Classified papers show Clinton was aware of 'final solution' to eliminate Tutsis
The Guardian, Wednesday 31 March 2004 16.59 BST
President Bill Clinton's administration knew Rwanda was being
engulfed by genocide in April 1994 but buried the information to justify
its inaction, according to classified documents made available for the
first time.
Senior officials
privately used the word genocide within 16 days of the start of the
killings, but chose not to do so publicly because the president had
already decided not to intervene.
Intelligence
reports obtained using the US Freedom of Information Act show the
cabinet and almost certainly the president had been told of a planned
"final solution to eliminate all Tutsis" before the slaughter reached
its peak.
It took Hutu death
squads three months from April 6 to murder an estimated 800,000 Tutsis
and moderate Hutus and at each stage accurate, detailed reports were
reaching Washington's top policymakers.
The
documents undermine claims by Mr Clinton and his senior officials that
they did not fully appreciate the scale and speed of the killings.
"It's powerful proof that they knew," said Alison des Forges, a Human Rights Watch researcher and authority on the genocide.
The
National Security Archive, an independent non-governmental research
institute based in Washington DC, went to court to obtain the material.
It discovered that the CIA's
national intelligence daily, a secret briefing circulated to Mr Clinton,
the then vice-president, Al Gore, and hundreds of senior officials,
included almost daily reports on Rwanda. One, dated April 23, said
rebels would continue fighting to "stop the genocide, which ... is
spreading south".
Three days
later the
state department's intelligence briefing for former secretary of state
Warren Christopher and other officials noted "genocide and partition"
and reported declarations of a "final solution to eliminate all Tutsis".

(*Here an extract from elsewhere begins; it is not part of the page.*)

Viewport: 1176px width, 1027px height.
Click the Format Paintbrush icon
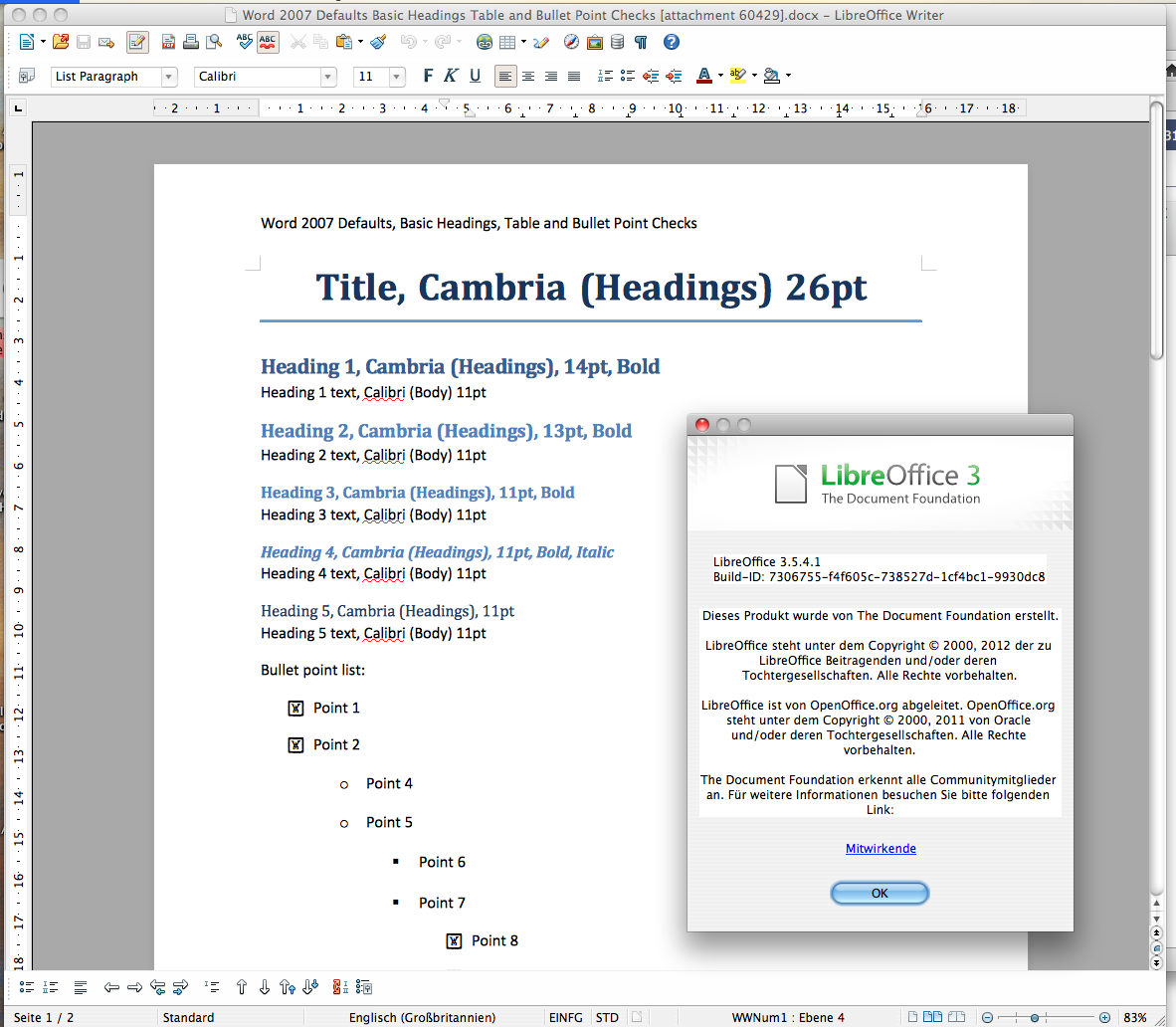(x=378, y=42)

However, the administration
did not publicly use the word genocide until May 25 and even then
diluted its impact by saying "acts of genocide".
Ms
Des Forges said: "They feared this word would generate public opinion
which would demand some sort of action and they didn't want to act. It
was a very pragmatic determination."
The
administration did not want to repeat the fiasco of US intervention in
Somalia, where US troops became sucked into fighting. It also felt the
US had no interests in Rwanda, a small central African country with no
minerals or strategic value.
William
Ferroggiaro, of the National Security Archive, said the system had
worked. "Diplomats, intelligence agencies, defence and military
officials - even aid
workers - provided timely information up the chain," he said.
"That
the Clinton administration decided against intervention at any level
was not for lack of knowledge of what was happening in Rwanda."
Many
analysts and historians fault Washington and other western capitals not
just for failing to support the token force of overwhelmed UN
peacekeepers but for failing to speak out more forcefully during the
slaughter.
Some of the Hutu extremists orchestrating events might have heeded such warnings, they have suggested.
Mr
Clinton has apologised for those failures but the declassified
documents undermine his defence of ignorance. "The level of US
intelligence is really amazing," said Mr Ferroggiaro. "A vast array of
information was available."
On
a visit to the Rwandan capital, Kigali, in 1998 Mr Clinton apologised
for not acting quickly enough or immediately calling the crimes
genocide.
In what was widely
seen as an
attempt to diminish his responsibility, he said: "It may seem strange
to you here, especially the many of you who lost members of your family,
but all over the world there were people like me sitting in offices,
day after day after day, who did not fully appreciate the depth and
speed with which you were being engulfed by this unimaginable terror."
A
spokesperson for the William Jefferson Clinton Foundation in New York
said the allegations would be relayed to the former president.